Your task: All lines from the one containing "This screenshot has" through the end of the data below are to be repeated exactly, with pictures left out.

START Records for the task

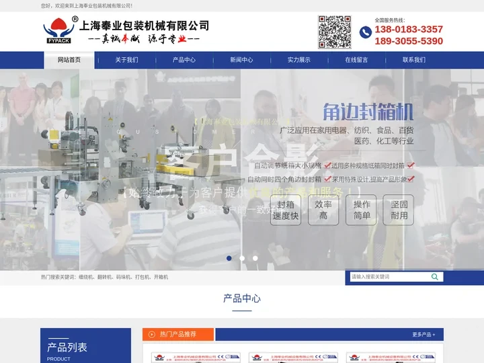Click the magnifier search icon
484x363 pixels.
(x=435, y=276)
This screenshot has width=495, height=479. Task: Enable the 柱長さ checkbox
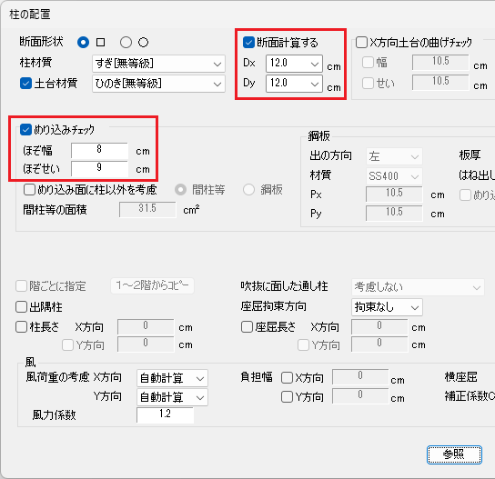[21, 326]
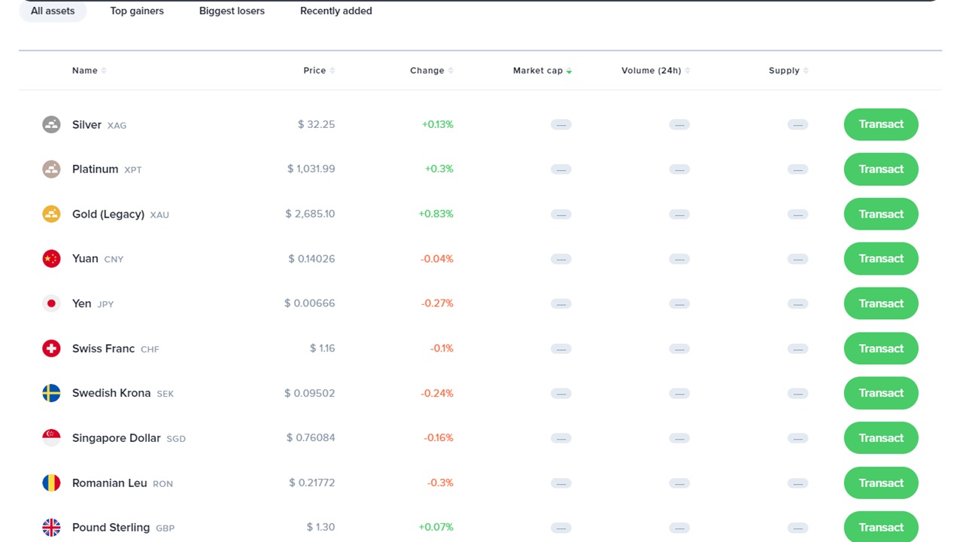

END Records for the task

Written solution:
This screenshot has width=495, height=479. Task: Enable the 柱長さ checkbox
[21, 326]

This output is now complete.